The Nishkam primary free school ‘requires improvement’
The Nishkam primary ‘free school’ in Handsworth, Birmingham’s first free school, opened in September 2011. It claims on its website that ‘The primary purpose of the school is the drive for academic excellence. This is exceptionally important in our aspirations for pupils to exceed national standards.’
AABA campaigned against the free school opening. Now we have been proved right. The Nishkam school has just comprehensively failed its Ofsted inspection.
It rated Nishkam Primary as ‘requiring improvement’ in all of the main areas – achievement of pupils, quality of teaching, behaviour and safety of pupils, and leadership and management. (Birmingham Mail report, 20 July). The report concluded that the school needed to raise standards because ‘there is not enough teaching which is good enough to enable pupils to learn as quickly as they should’. Inspectors were also critical of the school’s leadership, saying leaders and governors did not have a clear understanding of the school’s strengths and weaknesses.

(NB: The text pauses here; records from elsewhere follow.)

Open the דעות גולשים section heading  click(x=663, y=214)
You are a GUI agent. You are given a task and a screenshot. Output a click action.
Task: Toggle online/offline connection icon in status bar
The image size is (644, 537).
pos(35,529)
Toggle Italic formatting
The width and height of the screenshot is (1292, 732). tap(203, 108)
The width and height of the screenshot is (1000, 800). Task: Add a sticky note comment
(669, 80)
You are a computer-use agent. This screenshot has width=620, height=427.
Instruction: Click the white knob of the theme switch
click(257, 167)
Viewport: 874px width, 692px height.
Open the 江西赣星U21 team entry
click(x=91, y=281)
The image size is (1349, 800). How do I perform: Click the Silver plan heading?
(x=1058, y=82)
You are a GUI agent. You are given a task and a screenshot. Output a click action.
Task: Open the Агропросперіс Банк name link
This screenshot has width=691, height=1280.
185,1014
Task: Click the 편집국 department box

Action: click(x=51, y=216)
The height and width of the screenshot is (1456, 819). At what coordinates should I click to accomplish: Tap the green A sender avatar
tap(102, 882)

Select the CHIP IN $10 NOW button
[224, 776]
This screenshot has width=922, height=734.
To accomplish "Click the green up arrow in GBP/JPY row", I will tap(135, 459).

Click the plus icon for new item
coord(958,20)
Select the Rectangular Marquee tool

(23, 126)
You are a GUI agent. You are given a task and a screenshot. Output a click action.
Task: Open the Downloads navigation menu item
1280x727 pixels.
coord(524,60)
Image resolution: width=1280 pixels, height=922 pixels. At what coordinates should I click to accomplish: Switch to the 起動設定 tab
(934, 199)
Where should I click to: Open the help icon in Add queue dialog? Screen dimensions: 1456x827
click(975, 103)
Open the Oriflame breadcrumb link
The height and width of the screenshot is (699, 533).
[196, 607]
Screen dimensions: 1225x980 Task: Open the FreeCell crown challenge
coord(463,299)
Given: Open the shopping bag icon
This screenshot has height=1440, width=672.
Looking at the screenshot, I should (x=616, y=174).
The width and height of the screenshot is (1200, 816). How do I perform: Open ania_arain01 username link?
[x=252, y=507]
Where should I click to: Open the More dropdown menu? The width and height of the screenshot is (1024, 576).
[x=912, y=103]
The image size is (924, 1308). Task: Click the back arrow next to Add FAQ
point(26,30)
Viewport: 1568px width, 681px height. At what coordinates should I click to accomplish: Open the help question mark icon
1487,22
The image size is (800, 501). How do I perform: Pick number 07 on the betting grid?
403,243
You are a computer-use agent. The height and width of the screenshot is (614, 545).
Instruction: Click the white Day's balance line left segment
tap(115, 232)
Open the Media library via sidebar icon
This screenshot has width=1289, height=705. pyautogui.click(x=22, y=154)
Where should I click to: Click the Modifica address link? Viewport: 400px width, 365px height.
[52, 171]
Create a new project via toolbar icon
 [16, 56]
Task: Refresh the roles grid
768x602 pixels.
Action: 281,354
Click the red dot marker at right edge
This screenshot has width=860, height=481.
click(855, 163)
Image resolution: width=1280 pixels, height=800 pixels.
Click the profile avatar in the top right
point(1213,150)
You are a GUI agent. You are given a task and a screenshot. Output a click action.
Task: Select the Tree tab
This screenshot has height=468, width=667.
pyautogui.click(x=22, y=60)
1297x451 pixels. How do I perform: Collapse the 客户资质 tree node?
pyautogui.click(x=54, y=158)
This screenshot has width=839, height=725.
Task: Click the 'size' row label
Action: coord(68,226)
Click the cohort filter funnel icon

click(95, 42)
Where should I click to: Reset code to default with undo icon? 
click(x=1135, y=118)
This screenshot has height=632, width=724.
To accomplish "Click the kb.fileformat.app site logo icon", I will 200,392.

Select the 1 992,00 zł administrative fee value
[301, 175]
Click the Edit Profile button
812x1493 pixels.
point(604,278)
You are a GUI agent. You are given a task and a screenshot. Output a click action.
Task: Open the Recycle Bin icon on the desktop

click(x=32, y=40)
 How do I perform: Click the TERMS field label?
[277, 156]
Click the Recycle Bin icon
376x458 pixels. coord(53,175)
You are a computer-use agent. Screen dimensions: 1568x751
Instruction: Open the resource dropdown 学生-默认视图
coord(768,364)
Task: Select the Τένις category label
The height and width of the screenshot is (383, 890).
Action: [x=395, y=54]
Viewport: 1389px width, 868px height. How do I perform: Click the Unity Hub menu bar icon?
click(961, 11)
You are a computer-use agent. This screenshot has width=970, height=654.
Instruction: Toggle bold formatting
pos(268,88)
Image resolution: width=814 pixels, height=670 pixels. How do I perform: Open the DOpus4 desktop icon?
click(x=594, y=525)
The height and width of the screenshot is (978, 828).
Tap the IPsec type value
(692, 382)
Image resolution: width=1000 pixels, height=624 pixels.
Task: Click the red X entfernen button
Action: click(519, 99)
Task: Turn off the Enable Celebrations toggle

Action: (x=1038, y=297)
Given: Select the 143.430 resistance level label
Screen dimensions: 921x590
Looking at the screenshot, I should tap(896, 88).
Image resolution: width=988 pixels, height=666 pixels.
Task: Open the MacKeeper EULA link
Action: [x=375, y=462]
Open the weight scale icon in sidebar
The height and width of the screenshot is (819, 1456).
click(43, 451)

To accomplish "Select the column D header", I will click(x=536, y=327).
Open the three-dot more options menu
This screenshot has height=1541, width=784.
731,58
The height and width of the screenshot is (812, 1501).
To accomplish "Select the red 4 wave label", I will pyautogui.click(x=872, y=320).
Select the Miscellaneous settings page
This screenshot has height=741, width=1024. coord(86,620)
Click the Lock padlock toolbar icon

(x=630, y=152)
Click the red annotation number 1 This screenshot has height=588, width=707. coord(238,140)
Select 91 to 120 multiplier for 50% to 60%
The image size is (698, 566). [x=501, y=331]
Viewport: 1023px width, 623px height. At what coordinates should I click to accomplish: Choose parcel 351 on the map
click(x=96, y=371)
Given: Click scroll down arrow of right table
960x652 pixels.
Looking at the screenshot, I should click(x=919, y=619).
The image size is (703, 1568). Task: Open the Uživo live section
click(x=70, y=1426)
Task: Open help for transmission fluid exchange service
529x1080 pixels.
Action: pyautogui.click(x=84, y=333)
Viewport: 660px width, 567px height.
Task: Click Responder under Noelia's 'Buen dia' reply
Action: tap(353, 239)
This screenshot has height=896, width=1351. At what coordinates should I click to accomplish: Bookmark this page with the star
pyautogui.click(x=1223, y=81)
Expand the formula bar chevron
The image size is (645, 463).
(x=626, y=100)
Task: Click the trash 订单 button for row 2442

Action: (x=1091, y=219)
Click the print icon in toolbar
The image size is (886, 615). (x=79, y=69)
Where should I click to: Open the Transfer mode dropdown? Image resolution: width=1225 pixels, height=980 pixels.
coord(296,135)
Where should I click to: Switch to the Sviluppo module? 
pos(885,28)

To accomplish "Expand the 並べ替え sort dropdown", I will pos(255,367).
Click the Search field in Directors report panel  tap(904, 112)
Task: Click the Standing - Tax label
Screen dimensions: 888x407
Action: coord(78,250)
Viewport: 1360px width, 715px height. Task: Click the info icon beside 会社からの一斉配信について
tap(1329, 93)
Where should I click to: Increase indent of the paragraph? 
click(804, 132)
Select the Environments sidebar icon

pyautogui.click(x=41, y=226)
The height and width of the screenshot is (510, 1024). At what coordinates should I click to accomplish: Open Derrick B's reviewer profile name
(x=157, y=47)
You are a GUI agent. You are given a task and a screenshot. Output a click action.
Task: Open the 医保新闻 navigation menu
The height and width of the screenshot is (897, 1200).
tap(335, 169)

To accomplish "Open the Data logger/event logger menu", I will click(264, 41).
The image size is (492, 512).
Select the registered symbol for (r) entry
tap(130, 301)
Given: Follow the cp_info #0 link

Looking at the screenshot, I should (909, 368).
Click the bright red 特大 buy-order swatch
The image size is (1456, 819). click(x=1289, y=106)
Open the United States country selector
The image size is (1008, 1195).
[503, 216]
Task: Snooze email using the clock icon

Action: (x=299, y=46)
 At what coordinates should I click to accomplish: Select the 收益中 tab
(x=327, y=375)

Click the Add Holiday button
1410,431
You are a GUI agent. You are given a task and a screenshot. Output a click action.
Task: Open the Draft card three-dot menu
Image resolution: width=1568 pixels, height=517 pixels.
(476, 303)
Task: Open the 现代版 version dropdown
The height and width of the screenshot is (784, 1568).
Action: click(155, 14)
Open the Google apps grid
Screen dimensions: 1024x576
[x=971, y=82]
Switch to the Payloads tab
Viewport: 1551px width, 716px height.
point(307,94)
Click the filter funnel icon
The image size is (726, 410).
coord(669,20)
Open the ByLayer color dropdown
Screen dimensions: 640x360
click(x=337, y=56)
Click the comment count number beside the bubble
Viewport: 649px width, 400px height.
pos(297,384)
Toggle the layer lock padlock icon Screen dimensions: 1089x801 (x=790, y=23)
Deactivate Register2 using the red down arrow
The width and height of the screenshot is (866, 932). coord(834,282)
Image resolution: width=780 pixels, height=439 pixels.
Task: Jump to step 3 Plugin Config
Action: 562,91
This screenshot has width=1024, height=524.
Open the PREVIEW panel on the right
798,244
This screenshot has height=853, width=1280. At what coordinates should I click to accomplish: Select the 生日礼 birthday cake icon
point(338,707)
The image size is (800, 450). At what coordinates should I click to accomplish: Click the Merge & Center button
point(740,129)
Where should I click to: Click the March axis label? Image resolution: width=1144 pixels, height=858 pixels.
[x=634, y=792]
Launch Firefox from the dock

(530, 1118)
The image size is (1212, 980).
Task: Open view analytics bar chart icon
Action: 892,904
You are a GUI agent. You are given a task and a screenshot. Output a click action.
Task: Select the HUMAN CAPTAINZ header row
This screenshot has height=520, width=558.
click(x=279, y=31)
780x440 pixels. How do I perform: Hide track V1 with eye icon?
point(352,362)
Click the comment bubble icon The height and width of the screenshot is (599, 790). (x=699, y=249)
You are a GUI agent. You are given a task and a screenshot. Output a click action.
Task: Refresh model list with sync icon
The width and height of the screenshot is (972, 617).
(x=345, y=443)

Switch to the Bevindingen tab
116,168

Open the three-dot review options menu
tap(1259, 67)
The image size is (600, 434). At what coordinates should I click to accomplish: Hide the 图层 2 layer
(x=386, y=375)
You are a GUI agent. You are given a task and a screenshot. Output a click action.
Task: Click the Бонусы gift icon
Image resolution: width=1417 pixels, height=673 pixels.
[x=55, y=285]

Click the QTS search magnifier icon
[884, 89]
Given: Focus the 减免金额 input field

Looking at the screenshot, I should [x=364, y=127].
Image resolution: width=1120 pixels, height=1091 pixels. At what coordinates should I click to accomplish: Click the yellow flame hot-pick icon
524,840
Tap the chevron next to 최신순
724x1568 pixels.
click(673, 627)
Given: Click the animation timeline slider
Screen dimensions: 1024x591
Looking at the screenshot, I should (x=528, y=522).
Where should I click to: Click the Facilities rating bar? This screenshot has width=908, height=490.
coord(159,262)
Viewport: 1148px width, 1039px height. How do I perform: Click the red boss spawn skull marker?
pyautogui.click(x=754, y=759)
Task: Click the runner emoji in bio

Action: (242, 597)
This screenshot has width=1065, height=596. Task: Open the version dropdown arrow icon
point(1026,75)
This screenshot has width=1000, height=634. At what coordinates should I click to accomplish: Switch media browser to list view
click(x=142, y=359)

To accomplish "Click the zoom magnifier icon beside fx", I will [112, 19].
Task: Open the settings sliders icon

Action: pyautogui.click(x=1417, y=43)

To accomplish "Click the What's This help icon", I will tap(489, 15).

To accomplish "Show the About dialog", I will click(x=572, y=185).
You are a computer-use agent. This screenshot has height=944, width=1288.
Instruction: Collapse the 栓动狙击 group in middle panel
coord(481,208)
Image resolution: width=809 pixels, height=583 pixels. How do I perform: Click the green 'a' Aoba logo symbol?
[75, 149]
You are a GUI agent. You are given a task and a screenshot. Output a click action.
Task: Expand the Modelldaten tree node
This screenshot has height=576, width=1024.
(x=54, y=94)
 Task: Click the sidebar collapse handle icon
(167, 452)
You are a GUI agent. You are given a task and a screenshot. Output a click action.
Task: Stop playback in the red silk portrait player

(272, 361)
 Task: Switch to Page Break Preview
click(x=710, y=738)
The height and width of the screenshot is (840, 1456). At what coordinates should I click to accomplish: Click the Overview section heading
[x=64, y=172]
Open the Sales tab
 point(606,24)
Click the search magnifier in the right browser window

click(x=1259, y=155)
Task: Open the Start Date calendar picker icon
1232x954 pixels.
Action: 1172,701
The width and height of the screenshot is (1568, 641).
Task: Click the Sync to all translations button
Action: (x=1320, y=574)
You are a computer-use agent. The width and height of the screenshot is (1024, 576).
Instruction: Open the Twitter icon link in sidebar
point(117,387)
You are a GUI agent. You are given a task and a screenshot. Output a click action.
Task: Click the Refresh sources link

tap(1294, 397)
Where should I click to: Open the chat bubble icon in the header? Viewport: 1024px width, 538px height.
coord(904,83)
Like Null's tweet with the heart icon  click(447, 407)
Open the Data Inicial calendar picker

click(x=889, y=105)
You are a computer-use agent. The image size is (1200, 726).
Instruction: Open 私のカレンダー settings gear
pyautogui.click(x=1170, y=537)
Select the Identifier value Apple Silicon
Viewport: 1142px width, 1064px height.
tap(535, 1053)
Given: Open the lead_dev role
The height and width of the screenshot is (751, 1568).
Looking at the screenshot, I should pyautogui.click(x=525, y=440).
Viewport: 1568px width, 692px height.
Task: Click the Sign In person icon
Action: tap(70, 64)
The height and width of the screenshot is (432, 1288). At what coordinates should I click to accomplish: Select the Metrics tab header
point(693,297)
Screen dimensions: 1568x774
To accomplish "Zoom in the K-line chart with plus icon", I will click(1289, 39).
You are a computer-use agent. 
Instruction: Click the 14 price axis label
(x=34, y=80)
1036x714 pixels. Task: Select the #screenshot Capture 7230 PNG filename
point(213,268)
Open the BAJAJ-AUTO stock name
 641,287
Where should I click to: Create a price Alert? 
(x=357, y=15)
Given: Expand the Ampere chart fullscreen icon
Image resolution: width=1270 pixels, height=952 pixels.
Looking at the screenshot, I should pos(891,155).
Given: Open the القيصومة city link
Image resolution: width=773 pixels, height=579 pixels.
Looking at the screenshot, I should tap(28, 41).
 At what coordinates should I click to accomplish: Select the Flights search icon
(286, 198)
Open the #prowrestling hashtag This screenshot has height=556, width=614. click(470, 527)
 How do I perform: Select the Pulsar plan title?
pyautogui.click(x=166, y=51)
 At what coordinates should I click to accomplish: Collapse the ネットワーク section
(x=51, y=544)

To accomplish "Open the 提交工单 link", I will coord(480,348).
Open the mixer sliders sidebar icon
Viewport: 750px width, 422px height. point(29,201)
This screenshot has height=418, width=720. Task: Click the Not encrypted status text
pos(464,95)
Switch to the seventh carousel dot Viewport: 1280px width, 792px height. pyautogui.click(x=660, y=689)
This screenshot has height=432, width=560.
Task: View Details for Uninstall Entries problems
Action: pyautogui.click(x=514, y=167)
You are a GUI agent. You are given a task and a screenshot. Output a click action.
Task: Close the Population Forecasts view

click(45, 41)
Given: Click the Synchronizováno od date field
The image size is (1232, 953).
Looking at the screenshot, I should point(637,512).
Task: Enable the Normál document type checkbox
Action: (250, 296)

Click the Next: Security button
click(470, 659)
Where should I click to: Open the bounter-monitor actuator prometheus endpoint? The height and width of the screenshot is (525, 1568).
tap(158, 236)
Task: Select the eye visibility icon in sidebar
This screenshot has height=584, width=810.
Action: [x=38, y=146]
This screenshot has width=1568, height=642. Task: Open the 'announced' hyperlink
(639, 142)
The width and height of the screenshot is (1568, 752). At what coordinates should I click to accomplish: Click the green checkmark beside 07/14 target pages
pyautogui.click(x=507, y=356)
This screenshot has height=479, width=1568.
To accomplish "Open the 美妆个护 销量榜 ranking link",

That last comment was vividly confirmed by the bizarre response of headteacher Damian McBeath to the report. With the aplomb of an alchemist believing he has turned lead into gold, he said: “We are delighted that the hard work and dedication of staff, parents and pupils have been recognised by Ofsted. The academy has only been open since September 2011 and from the outset, we have focused on delivering the highest-quality education for our pupils.’
In fact what makes the school’s failure all the more unacceptable is that Nishkam creams off children from the better-off homes in the area, taking a much lower proportion of pupils eligible for free school meals than other local schools, giving it statistically a huge advantage. In 2012 just 6.4% of children were eligible for free lunches. But the average figure for the 18 primary schools in Handsworth was 43.5% and the figure for St Michael’s, the school next door to Nishkam, was 47%.
Nishkam should be a warning to parents in Birmingham – say no to free schools, support your local authority schools.